Yang dimaksudkan dengan ‘citra diri’ di sini adalah ‘bagaimana seseorang melihat dirinya sendiri dalam hubungannya dengan orang lain’. Kita dapat membedakan tiga bentuk citra diri berdasarkan ‘penggeraknya’.

1. Menurut keinginan sendiri

Seseorang meginginkan dirinya seperti ini atau seperti itu dan sudah tampil seperti yang diinginkan walaupun belum atau bahkan tidak akan pernah mencapai seperti yang diinginkan itu. Ia pun tampil sebagai seseorang yang berbeda dengan dirinya yang sebenarnya. Ia hanya tampil ‘seolah-olah’: seolah-olah pintar, seolah-olah kaya, seolah-olah bintang film, seolah-olah penguasa. Sadar atau tidak, seseorang itu selalu mengenakan ‘topeng’. Menampilkan sesuatu yang berbeda dari yang asli. Itulah sebabnya mengapa remaja atau pemuda yang baru saja menonton film ‘action’ berjalan seperti jago karate. Baru menonton balab mobil, pulang mengendarai mobilnya merasa seperti Schumacher, padahal mobilnya hanyalah Suzuki Carry.

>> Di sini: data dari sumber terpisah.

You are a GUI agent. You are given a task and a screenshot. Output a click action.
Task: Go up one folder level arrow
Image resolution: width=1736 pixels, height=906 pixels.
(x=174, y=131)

Atau, seseorang yang ingin tampil kaya membeli dompet seharga Rp.1 juta yang didalamnya diselipkan beraneka kartu-kartu “seolah-olah” ATM atau kartu credit tapi isi yanag sebenarnya tidak pernah lebih dari Rp 300.000. Citra diri menurut keinginan ini pulalah yang membuat orang meniru model dan warna rambut orang lain. Tampillah rambut BUCARI –bule cat sendiri. Ada masih banyak contoh yang dapat kita saksikan (atau mungkin kita perankan sendiri) sehari-hari. Biasanya citra diri seperti ini amat melelahkan dan terkadang bisa membawa hingga ke frustrasi.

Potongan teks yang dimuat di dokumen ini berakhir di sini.